On behalf of Law Offices of Frye, Fortich & Garcia, P.L. | Jun 5, 2017 | Wills
Questions often arise amongst people in Miami regarding what happens when a person dies without ever having made a will. The answer is that his or her assets and property are transferred to others according to the state’s rules regulating intestate succession. The general details of Florida’s intestate succession guidelines have been shared in this blog in the past, however many may wonder how such regulations treat what is often one’s most valuable asset: his or her home.
According to the Florida Probate Code, the ownership of a home (specifically, one’s homestead) transfers in the same manner as other intestate property, with the exception being cases where one is survived by a spouse and one or more descendants. In that case, the spouse is given a life estate in the homestead, with the descendants being given a vested remainder per stirpes (in equal shares).
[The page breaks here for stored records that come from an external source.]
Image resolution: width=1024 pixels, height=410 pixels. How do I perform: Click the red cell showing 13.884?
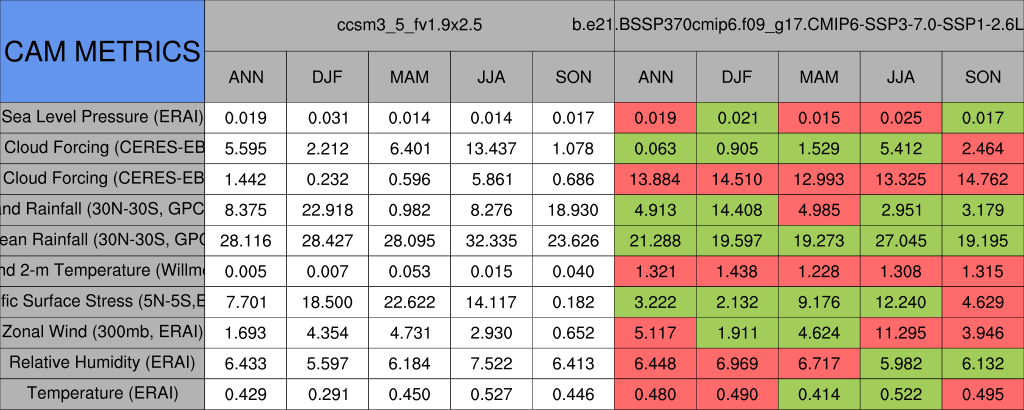[x=655, y=179]
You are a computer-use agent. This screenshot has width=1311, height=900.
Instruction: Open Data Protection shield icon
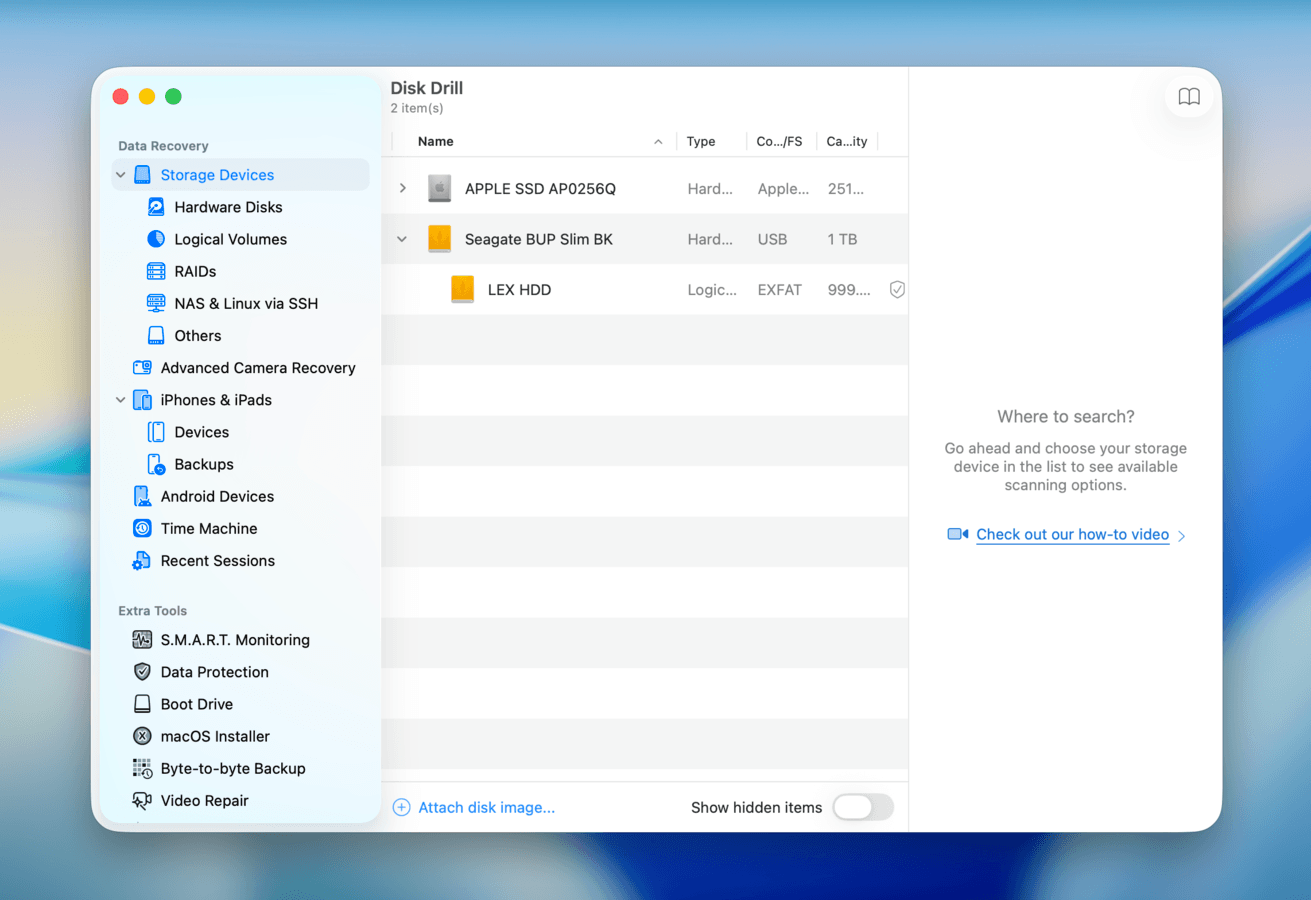[142, 672]
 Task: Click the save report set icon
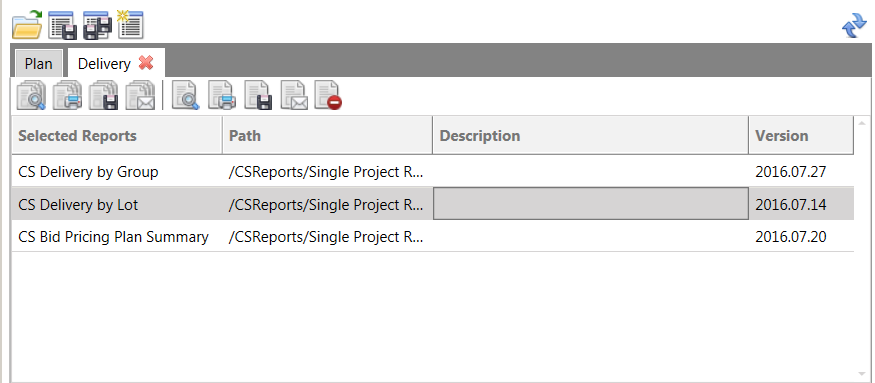coord(62,25)
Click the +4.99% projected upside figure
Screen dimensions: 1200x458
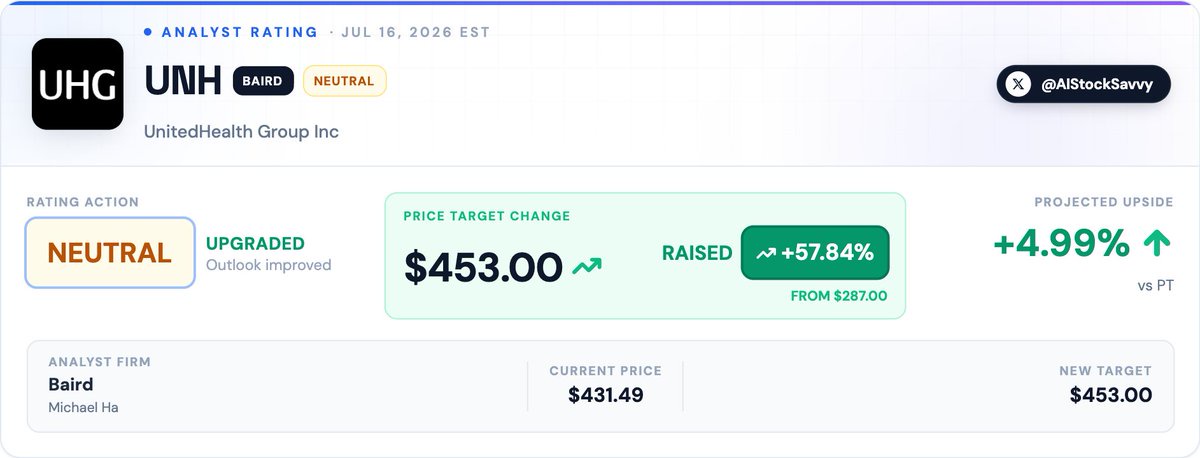pyautogui.click(x=1061, y=243)
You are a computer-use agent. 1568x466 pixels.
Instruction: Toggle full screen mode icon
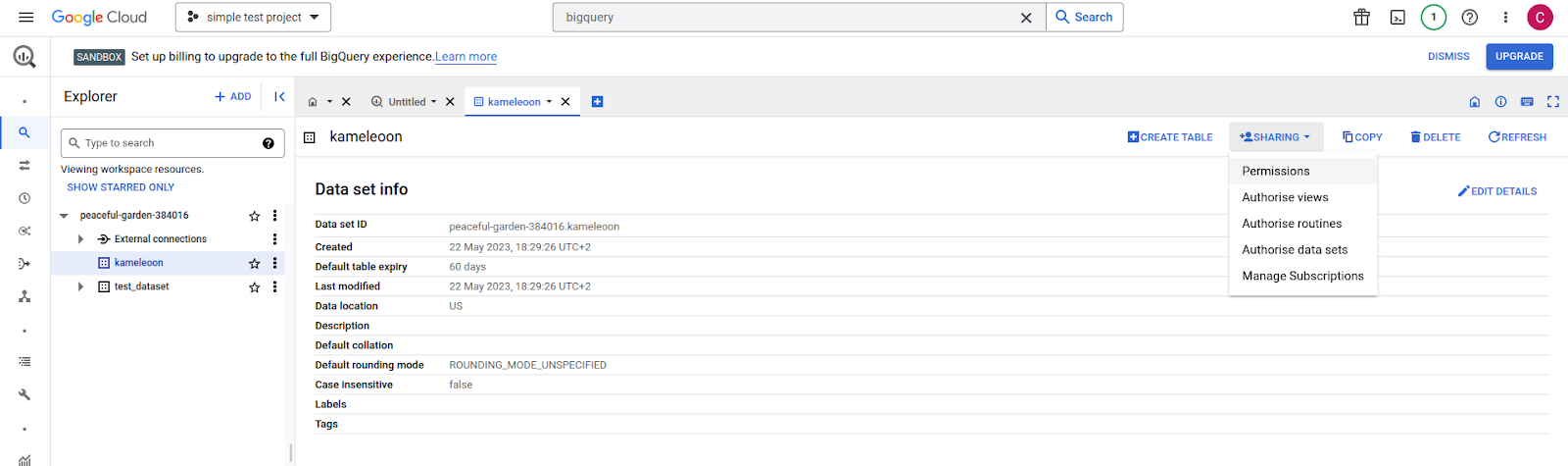point(1552,102)
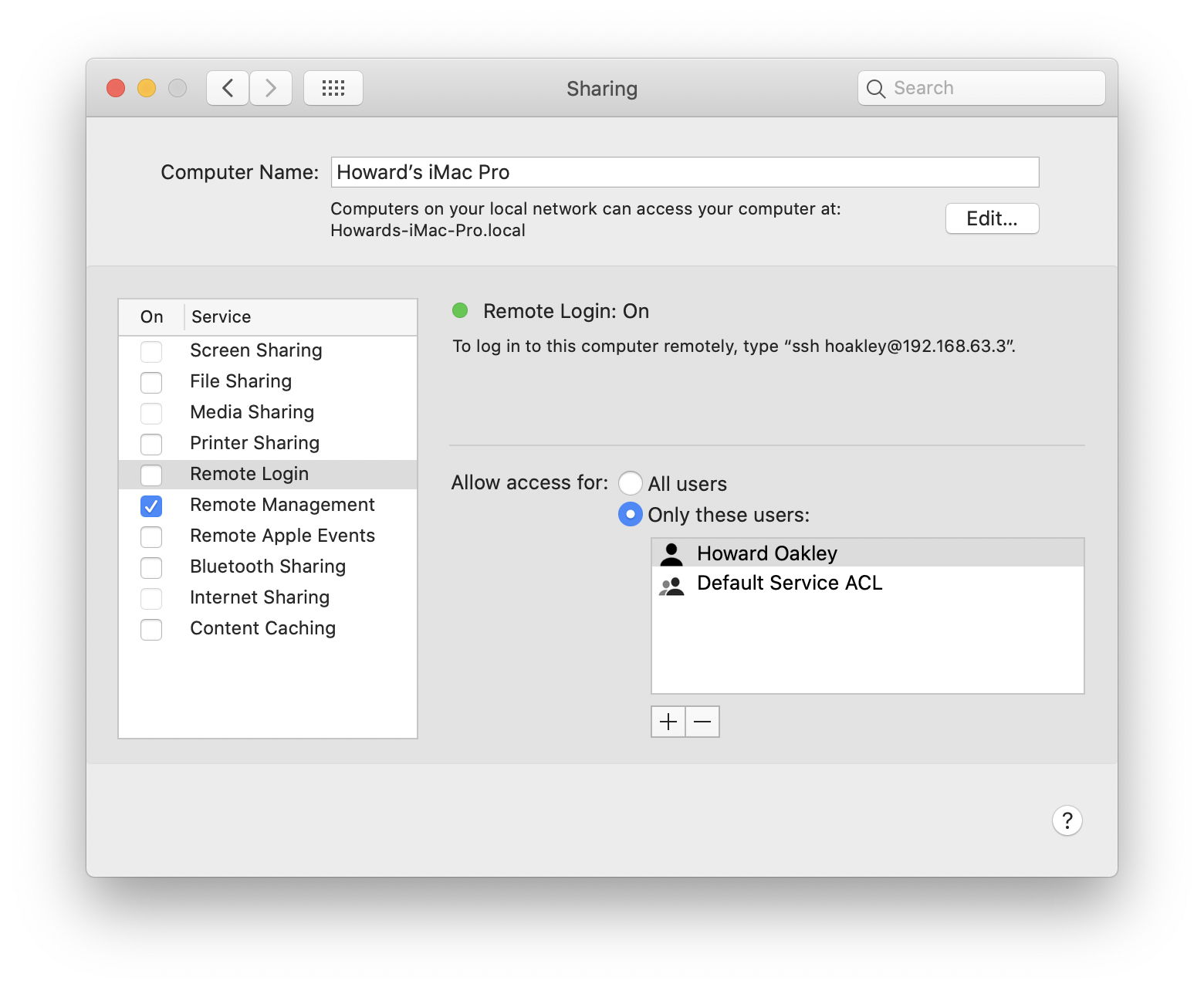Select Remote Apple Events service
1204x991 pixels.
pos(282,536)
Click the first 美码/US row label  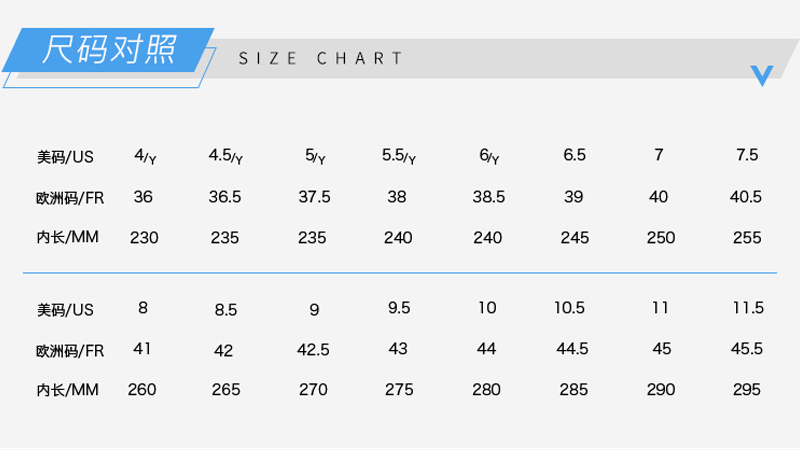click(x=65, y=157)
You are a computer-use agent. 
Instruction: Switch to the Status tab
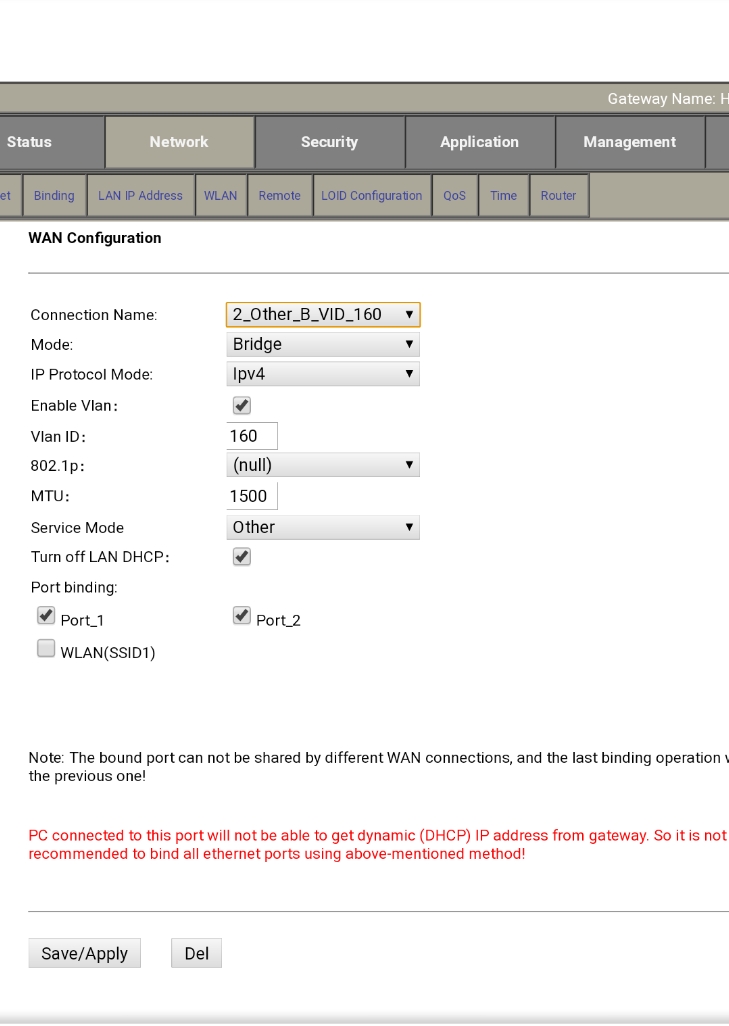click(x=30, y=142)
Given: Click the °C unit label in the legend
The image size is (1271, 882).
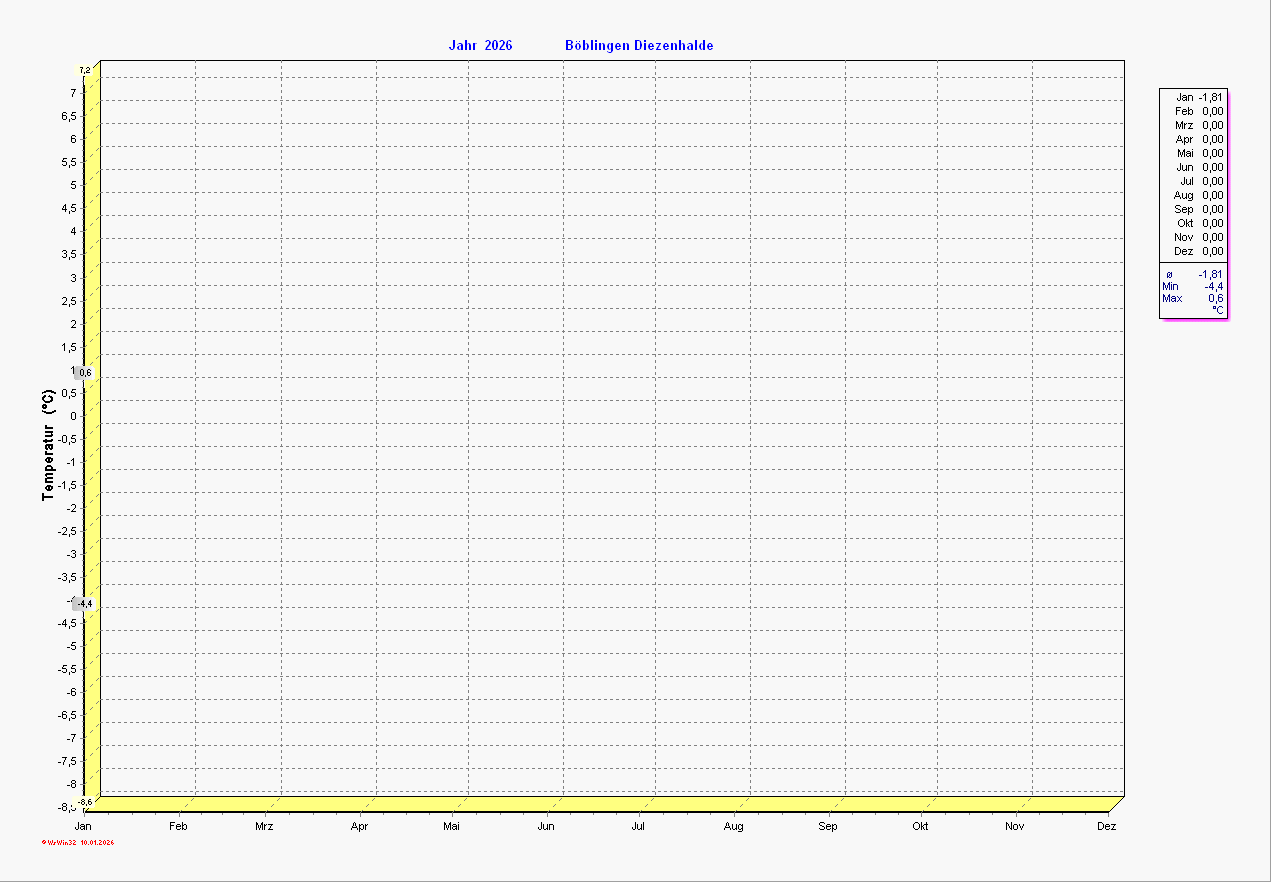Looking at the screenshot, I should click(1217, 310).
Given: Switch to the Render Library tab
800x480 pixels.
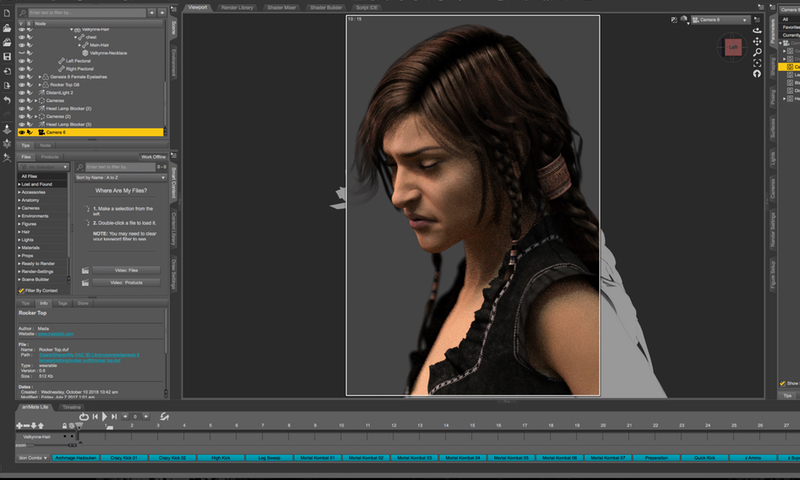Looking at the screenshot, I should click(x=237, y=6).
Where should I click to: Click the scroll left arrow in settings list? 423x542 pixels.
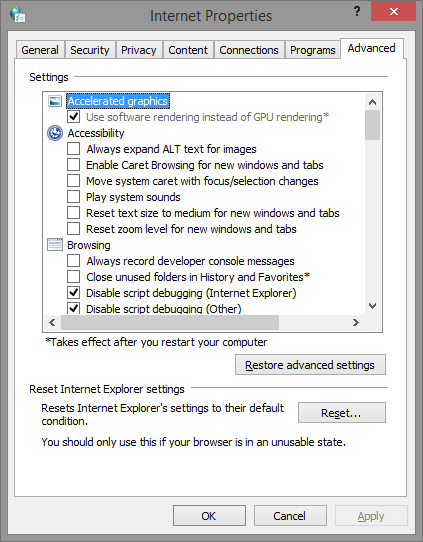click(x=52, y=323)
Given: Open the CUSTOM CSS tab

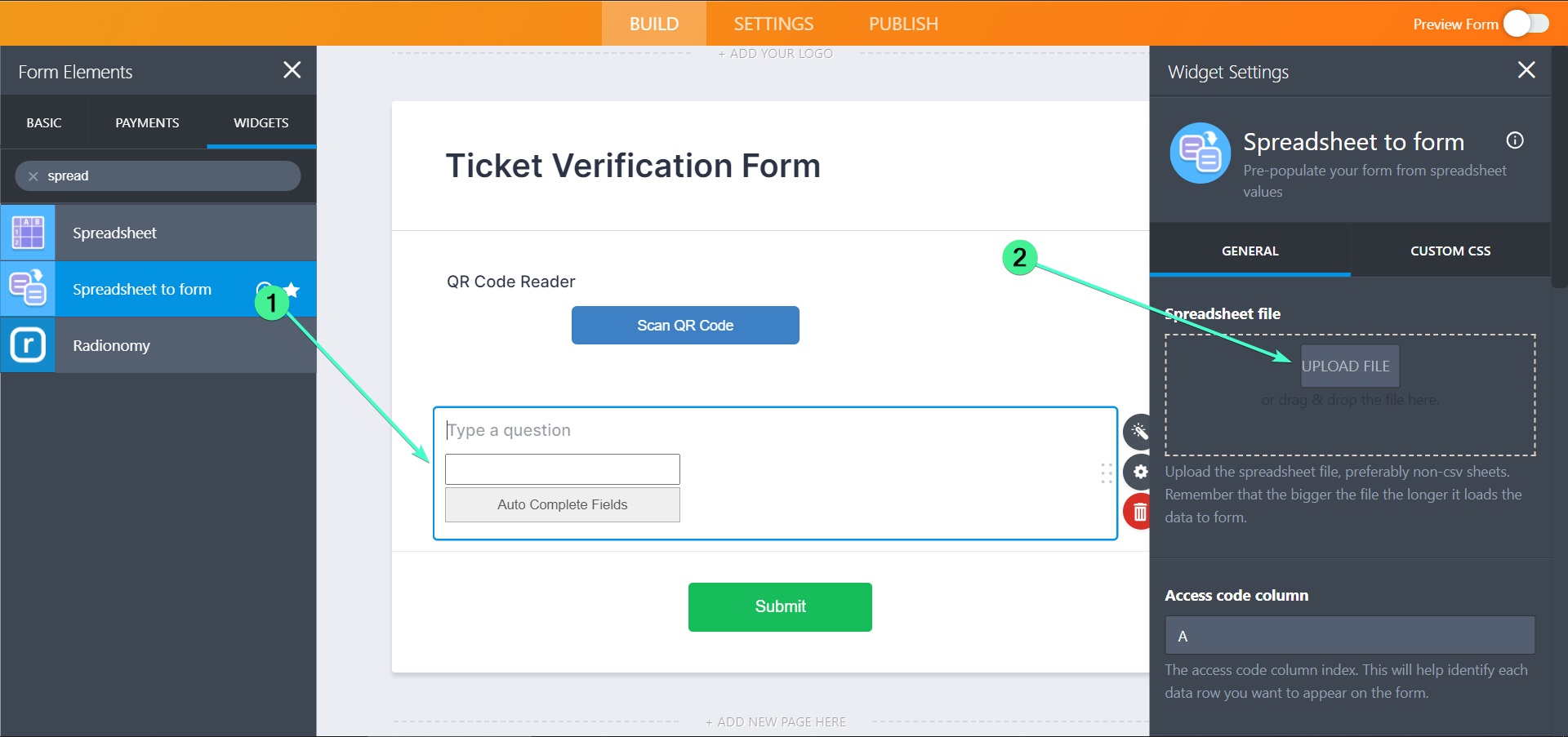Looking at the screenshot, I should 1450,251.
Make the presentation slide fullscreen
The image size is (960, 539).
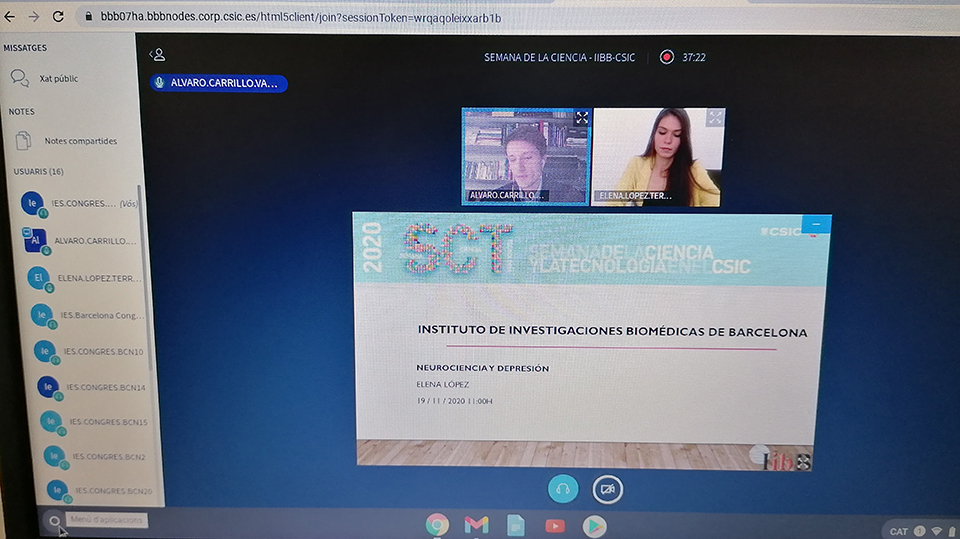coord(802,461)
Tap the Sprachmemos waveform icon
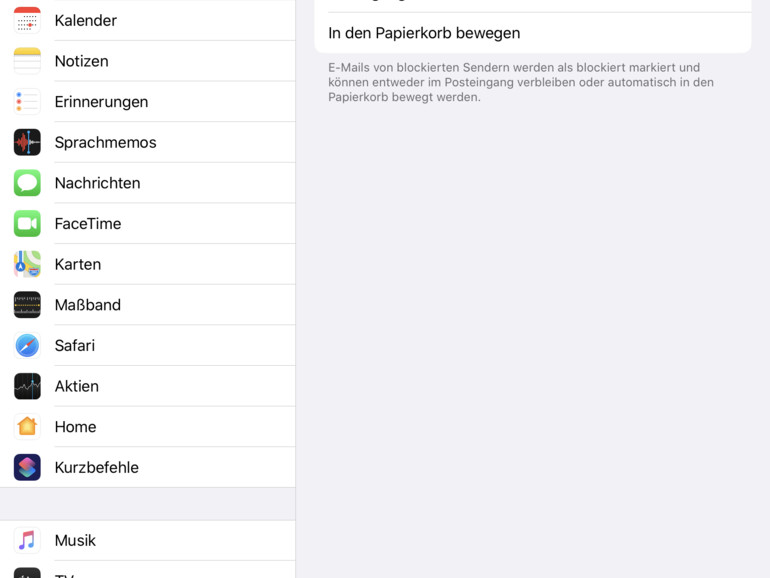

The Legal Information Institute of the Cornell University Law School describes a life estate as being interest in land that does not go beyond the life of the holder. In this particular case, one’s spouse retains interest in the homestead, yet he or she cannot transfer it to another after his or her death due to the fact that decedent’s descendants have a remainder. Thus, even if the spouse sells the homestead during his or her lifetime, full ownership off it is divided up amongst the descendants after he or she is gone.
A surviving spouse can opt out of this option by electing to instead take an undivided one-half interest in the homestead, with the decedent’s descendants retaining the other half. Such an election must be made within six months of the decedent’s death and still within the spouse’s lifetime.